**Exercise description:** Only the lines from the start of the data through the one containing "Vehicle recovery gear and tips (325, 2462)" belong in your answer; return them exactly.

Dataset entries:
|---|
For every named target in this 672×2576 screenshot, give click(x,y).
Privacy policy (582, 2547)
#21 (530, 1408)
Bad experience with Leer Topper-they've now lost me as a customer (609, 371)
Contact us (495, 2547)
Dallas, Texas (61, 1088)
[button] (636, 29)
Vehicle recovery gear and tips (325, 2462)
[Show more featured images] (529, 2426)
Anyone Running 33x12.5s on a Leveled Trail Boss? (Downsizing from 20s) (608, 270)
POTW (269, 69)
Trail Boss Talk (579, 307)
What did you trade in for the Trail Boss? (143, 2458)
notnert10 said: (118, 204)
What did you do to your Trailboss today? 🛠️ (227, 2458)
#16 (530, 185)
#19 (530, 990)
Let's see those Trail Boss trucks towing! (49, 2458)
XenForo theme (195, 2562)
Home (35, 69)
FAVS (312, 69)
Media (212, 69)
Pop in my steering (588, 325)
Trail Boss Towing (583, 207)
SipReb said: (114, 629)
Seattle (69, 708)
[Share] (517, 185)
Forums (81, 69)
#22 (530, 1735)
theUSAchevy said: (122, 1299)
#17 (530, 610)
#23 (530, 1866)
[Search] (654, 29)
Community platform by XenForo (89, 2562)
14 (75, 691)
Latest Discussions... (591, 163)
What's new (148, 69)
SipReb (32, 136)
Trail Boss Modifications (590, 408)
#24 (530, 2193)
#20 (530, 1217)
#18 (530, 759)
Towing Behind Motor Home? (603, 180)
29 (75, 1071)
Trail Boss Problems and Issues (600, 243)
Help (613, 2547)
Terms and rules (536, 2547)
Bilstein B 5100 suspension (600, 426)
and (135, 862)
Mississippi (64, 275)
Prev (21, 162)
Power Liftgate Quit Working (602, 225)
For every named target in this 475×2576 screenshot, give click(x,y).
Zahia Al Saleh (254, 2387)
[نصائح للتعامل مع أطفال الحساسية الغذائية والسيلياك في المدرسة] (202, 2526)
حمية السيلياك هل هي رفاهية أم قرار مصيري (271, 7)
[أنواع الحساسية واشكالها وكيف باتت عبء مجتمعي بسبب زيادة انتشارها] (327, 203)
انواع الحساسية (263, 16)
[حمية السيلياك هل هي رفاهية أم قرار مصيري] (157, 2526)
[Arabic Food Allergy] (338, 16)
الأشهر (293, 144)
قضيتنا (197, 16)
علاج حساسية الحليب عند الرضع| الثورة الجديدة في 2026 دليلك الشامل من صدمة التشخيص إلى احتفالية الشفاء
|---|
**Expected answer:**
For every named target in this 672×2576 screenshot, give click(x,y).
Privacy policy (582, 2547)
#21 (530, 1408)
Bad experience with Leer Topper-they've now lost me as a customer (609, 371)
Contact us (495, 2547)
Dallas, Texas (61, 1088)
[button] (636, 29)
Vehicle recovery gear and tips (325, 2462)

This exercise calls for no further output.